Wildwood officials are installing technology for continued virtual access to public meetings, even after the pandemic is over.
Some business owners expressed opposition to beach tags on Wildwoods' beaches.
Cape May’s Interim City Manager Michael Voll presented his proposed 2021 budget to Cape May City Council. Voll is suggesting an increase of almost a penny in the local purpose tax rate.
The city also approved a $5 million bond ordinance aimed at financing a new fire station.
In Woodbine, the borough made awards in its water project, which included water main extensions and water treatment plant upgrades.
The Pine Barrens Byway, which runs through Woodbine, was designated a National Scenic Byway by the U.S. Transportation Department.
Stone Harbor Borough Council set a budget and timeframe for a new beach patrol building to be constructed at 95th Street and the beach. The building is to be ready for summer 2022.
The council is also looking at the possible relocation of a weather emergency siren to Chelsea Park.
After a long discussion, Stone Harbor is set to introduce a new lot grading ordinance in March. The ordinance is part of the borough flood mitigation efforts.
The borough is also bringing its affordable housing regulations up to date, with an ordinance that repeals and replaces that portion of the municipal code.
In a split vote, Wildwood Crest is allocating $1.6 million in capital funds for the rehabilitation of the borough’s former library building. The Crest is also moving forward on repairs and upgrades to its Little League field.
After 24 years on the governing body, 22 as Mayor, Richard Palombo announced he will not stand for reelection in Upper Township.
Former West Wildwood Mayor Herbert Frederick saw his suit against the borough and several other defendants dismissed in Superior Court.
Crime Takes No Holiday
Police are seeking information related to a shooting incident in Whitesboro.
Officers responding to a call in Wildwood were confronted by a woman with a gun. After securing the area and gaining control of the weapon, the officers determined the weapon was a BB gun.
The grand jury continues to meet and handed up 15 indictments this week.

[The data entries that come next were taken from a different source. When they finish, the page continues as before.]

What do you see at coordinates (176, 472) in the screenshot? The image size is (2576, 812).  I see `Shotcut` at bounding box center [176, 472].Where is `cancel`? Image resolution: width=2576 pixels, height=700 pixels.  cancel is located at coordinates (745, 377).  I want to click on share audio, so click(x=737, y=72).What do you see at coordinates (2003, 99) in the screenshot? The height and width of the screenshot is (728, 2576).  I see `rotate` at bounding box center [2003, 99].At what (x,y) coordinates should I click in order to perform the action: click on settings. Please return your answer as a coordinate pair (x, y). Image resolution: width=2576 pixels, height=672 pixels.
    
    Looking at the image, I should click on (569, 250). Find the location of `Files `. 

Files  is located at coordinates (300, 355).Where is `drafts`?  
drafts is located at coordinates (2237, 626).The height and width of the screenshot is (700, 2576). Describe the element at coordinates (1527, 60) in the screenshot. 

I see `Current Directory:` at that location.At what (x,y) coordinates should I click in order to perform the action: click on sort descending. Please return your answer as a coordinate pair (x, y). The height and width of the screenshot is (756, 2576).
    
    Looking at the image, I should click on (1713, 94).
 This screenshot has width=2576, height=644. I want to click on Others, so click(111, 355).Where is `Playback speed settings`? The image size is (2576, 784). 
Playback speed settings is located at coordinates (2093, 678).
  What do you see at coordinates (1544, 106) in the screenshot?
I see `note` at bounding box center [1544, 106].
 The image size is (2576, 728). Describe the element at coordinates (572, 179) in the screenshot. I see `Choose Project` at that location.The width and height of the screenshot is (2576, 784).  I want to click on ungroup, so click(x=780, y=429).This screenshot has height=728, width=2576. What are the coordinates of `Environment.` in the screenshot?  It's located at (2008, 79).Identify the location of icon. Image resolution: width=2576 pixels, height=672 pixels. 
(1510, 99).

The Cape May-Lewes Ferry is, once again, welcoming foot passengers.
The state Department of Education postponed the start of spring standardized testing.
A foodservice bill is making its way through Congress. If passed, the bill promises grants for small food industry establishments, like bars and restaurants, to help with pandemic-related expenses and losses.
The latest census figures show the same pattern the county has experienced since its peak population point, in 2000. The county continues to shrink and age.
Himani, the snow leopard mother who gave birth to seven healthy cubs, passed away at the age of 17. Her contributions to the Species Survival Program brought national attention to the Cape May County Zoo.
Spout Off of the Week
Court House - It amazes me that our local government continues to pass resolutions on completing Route 55. It’s never going to happen. They should concentrate on widening Route 47 and 347 from Route 83 to the current merge with Route 55 in Maurice River Twp. It makes the most sense, requires a minimum acquisition of land, and uses an existing highway. It would also allow an evacuation Route which is really needed. Alternately, widen Route 49 and Route 50 from the merge from 49 down to the parkway. Please! Look for alternatives and stop worrying about Route 55 completion.